Zuzu and I still seem to find the energy for each other; even as her body fails her, our dynamic is such that we constantly reaffirm where we stand.

Conflict? Sure. But even that’s love. When Zuzu was an older puppy and ignoring my calls while running toward a busy street, I boomed in the loudest voice I have ever used on her or probably anyone, making her feel her world was coming apart. Ears down and tail tucked, she immediately stopped and morphed into a trembling little ball. I consider it one of the greatest, most overt acts of love in my life.

Today, our biggest disagreement is about which way to go at an intersection: the long walk or the really long walk?

Indeed, things that annoy or disgust me in others I find beautiful in her. Snoring. Staring. Loud eating noises. Bad breath. Toenails clicking on the floor. Bed hog. Watching her poop … and then picking it up.

Oh, you say, humans have the advantage of complex and sophisticated interactions, psychological and spiritual connections? And what of stimulating chats, intimate dinners, museums, ballgames, love letters, and whatever else requires an intelligent brain and thumbs? How about the shared life experience and the profound growth that can come with those bonding times? What about sex?

Well, if these uniquely human qualities aren’t resting on a foundation of the kind I share with Zuzu, then they’re all just conversation, temporary at best and a soul-polluting slog at worst.

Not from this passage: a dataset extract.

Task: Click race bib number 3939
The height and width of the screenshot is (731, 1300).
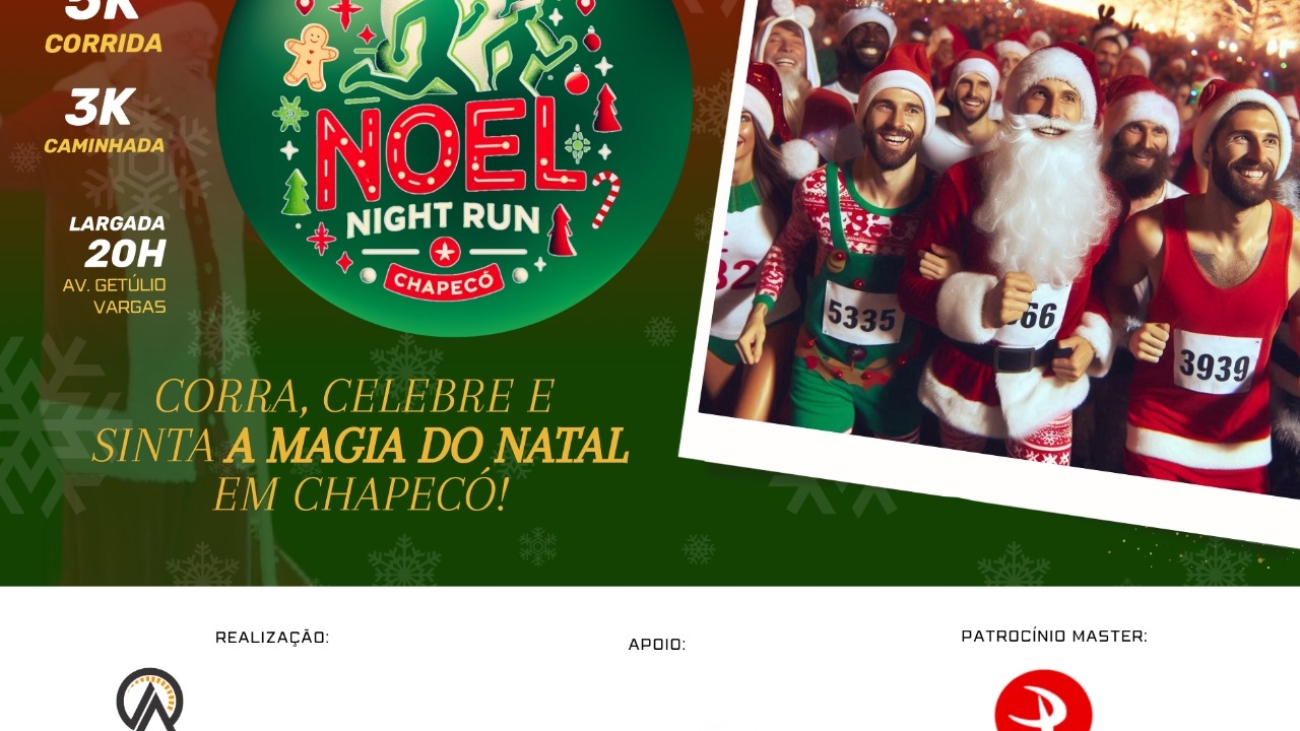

Humans are complicated, wonderfully so, making our relationships rewarding as well as labyrinthine. Our animals, straightforward and innocent—resembling us as children much more than our adult selves do—can offer a map out of the labyrinth by stripping things down to some healthy essentials that should be true of any relationship.

So I suppose, in the end, my cartoons are about what happens when people chase the shiny things offered by romance, and overlook or just neglect the foundation: simple, sweet affection. It should be nonnegotiable in any healthy relationship.

My cartoons are about wanting everyone to have what I have with my dog.